Key messages: For the management of hypertension in patients with DM (Fig. 9), it is essential to understand the clinical profile of the patient to select the most suitable treatment agents that do not add to any risks.

  1. 1.

    Definition of hypertension. As per the Indian Guideline of Hypertension IV (IGH IV), hypertension is defined as systolic blood pressure (SBP) of ≥ 140 mmHg and/or diastolic blood pressure (DBP) of ≥ 90 mmHg.

  2. 2.

    Type of hypertension. Primary hypertension is mostly asymptomatic, while secondary hypertension is due to various underlying pathologies. Uncontrolled BP, despite the usage of 3 antihypertensive drugs, is referred to as “resistant hypertension”.

  3. 3.

    Epidemiology and risks. Over 1 billion people suffer from hypertension globally, which is expected to rise up to 1.5 billion by 2025. Up to 50% of cases of hypertension are also diagnosed with type 2 diabetes mellitus (T2DM). Hypertension presents as a major risk factor for heart failure, CVD, CKD, PAD, ED, and end-organ damage.

  4. 4.

    Blood pressure measurement. For patients with DM and hypertension, 24-h ambulatory blood pressure monitoring is recommended to maintain BP targets of ~ 120–130 mmHg. The use of an aneroid sphygmomanometer must be preferred over digital devices; however, digital machines may be preferred for home-based measurement. Blood pressure thresholds vary with age and comorbid conditions.

  5. 5.

    Hypertension and diabetes: the relationship. There is a complex cause–effect relationship between hypertension and diabetes, which predisposes the patients to increased risks of cardiovascular complications.

  6. 6.

    Non-pharmacological management of hypertension in diabetic patients. Lifestyle modifications may delay the need for pharmacological interventions or can complement the BP lowering effect of drugs. A low sodium diet, a physical activity, and a healthy diet are recommended to manage hypertension in diabetic patients.

  7. 7.

    Pharmacological management of hypertension in diabetic patients. ARBs are recommended as the choice of therapy preferably in combination with CCBs to manage hypertension and its resulting complications. For combination therapy, newer CCBs (e.g. cilnidipine) along with ARBs are recommended. Cilnidipine is a novel, effective, and safe CCB, which is established for its reno-protective benefits. Combination therapy of ARBs with thiazide-like diuretics also reduces the risk of renal disorders. While telmisartan can be the first-line ARB for treatment of diabetic hypertensives due to its beneficial effects on fasting blood glucose and insulin levels, alternatively, azilsartan, with a similar safety and efficacy profile, is also recommended.

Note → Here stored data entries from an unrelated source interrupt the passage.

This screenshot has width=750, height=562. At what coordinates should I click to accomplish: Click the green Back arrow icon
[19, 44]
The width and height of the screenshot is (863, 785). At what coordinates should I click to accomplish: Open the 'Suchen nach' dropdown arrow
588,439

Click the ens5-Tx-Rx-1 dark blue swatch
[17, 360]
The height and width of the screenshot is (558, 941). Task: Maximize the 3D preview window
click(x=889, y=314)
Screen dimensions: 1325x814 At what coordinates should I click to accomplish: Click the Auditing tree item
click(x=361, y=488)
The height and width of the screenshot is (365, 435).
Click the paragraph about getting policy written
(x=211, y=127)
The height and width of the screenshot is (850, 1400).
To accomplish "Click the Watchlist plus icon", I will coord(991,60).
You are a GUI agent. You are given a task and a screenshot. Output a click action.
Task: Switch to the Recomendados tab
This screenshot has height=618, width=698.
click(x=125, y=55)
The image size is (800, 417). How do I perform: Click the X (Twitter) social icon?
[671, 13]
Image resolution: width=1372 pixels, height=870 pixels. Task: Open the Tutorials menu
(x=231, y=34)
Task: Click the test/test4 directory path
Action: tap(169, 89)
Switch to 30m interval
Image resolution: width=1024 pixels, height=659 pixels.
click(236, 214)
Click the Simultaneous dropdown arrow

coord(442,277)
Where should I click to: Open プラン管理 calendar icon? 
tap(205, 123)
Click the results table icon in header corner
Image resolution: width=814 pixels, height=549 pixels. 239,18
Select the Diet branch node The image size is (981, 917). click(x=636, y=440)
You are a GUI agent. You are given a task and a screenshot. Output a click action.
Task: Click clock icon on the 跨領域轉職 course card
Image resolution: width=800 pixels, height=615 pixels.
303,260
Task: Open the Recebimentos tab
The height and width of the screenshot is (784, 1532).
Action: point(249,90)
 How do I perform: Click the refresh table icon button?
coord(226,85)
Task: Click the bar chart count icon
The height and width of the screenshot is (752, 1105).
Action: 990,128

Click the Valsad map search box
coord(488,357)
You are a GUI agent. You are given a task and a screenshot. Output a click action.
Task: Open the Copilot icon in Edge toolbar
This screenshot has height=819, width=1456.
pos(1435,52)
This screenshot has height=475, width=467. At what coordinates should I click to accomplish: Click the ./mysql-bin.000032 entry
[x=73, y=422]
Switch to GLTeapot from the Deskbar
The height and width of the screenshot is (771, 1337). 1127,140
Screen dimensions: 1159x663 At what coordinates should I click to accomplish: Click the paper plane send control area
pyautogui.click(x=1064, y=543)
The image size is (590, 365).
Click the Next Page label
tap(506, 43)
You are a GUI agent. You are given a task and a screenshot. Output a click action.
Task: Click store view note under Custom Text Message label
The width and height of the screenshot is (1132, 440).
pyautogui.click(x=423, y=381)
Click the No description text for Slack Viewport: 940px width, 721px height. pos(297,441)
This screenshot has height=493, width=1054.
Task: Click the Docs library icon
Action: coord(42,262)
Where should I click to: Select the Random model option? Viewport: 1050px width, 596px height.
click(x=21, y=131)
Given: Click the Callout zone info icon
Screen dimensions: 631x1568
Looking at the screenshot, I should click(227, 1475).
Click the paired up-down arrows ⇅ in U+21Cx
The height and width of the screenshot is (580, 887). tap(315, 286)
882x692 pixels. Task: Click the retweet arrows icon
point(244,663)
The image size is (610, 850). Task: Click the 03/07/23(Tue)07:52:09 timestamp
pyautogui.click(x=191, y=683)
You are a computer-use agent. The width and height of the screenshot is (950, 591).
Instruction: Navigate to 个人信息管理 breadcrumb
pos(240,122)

Thiazide-like diuretics can be preferred in elderly patients with existing CVDs. ACE inhibitors may be used as an alternative to ARBs for CVD risk reduction in high-risk patients. Beta-blockers may be preferred in patients with a previous history of CVDs and as an alternative to RAS blockers in pregnant women. Hypertension is a strong, modifiable risk factor for the macrovascular and microvascular complications of diabetes. Strong evidence from clinical trials and meta-analyses supports targeting blood pressure reduction to at least140/90 mmHg in most adults with diabetes. Lower blood pressure targets may be beneficial for selected patients with high cardiovascular disease risk if they can be achieved without undue burden, and such lower targets may be considered on an individual basis. In addition to lifestyle modifications, multiple medication classes are often needed to attain blood pressure goals.